Brother, Can You Spare A Drone? - The American Spectator | USA News and Politics
Brother, Can You Spare A Drone?
by

WITH WELL-ARMED radical Islamist insurgents closing in last winter on Mali’s capital, Bamako, French President François Hollande suddenly decided to defend Western civilization. Plunging in the polls as the most unpopular French president since the Fifth Republic was founded in 1958, he just might have had ulterior motives; diverting hostile public opinion at home with a military escapade abroad is a tried and true tactic for floundering chiefs of state. Be that as it may, French troops, mainly Foreign Legion, began deploying to Mali in Operation Serval on January 11. The French applauded his unwonted boldness. He got a brief bump in the polls.

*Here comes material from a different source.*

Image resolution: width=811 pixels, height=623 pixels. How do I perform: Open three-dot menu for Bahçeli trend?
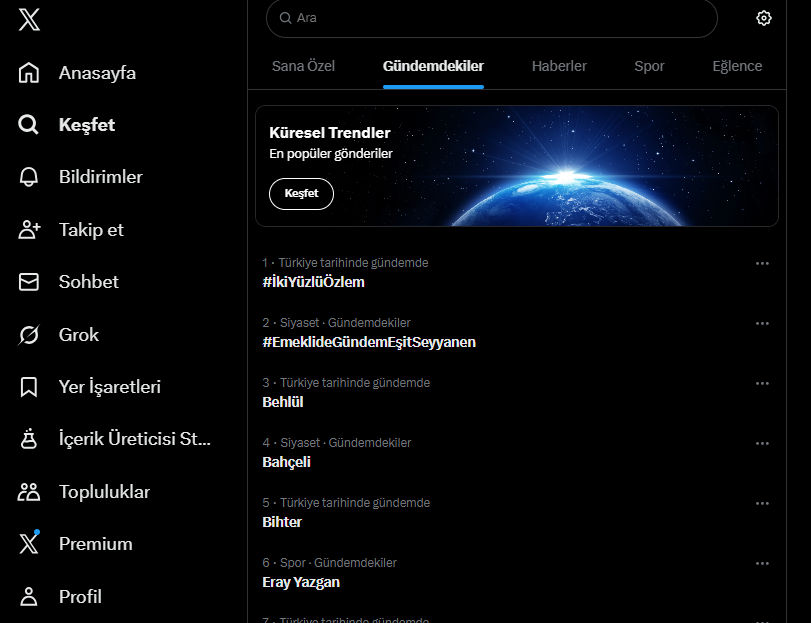[x=762, y=443]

But it quickly became clear that Hollande, for maximum go-it-alone swagger, had ordered the operation without prior consultation with his potential allies. Even less had he assembled an operational coalition. France’s great new friend Germany quickly ruled out sending combat troops, proving that the ballyhooed Franco-German Brigade is useful only for creating a façade of European military cooperation and parading down the Champs-Elysées on Bastille Day. The European Union hemmed and hawed, finally promising a modest training mission for African troops in Mali. Even NATO, eager for new missions to justify its existence in the absence of the Cold War, declined to get involved. 

The European Defense Agency (EDA) in Brussels, created nine years ago ostensibly to further European defense cooperation? Count them out: They’re too busy with visionary projects like using solar power to reduce military energy needs. As retired French Air Force General Étienne Copel, a former assistant chief of staff, scoffs, “The EDA is incapable of even doing a feasibility study. The lack of an operational European defense effort is a catastrophe.” That left Britain to volunteer a couple of military transports and some training personnel, Canada a transport plane, Belgium some helicopters, token efforts that increased incrementally as time went on and danger decreased.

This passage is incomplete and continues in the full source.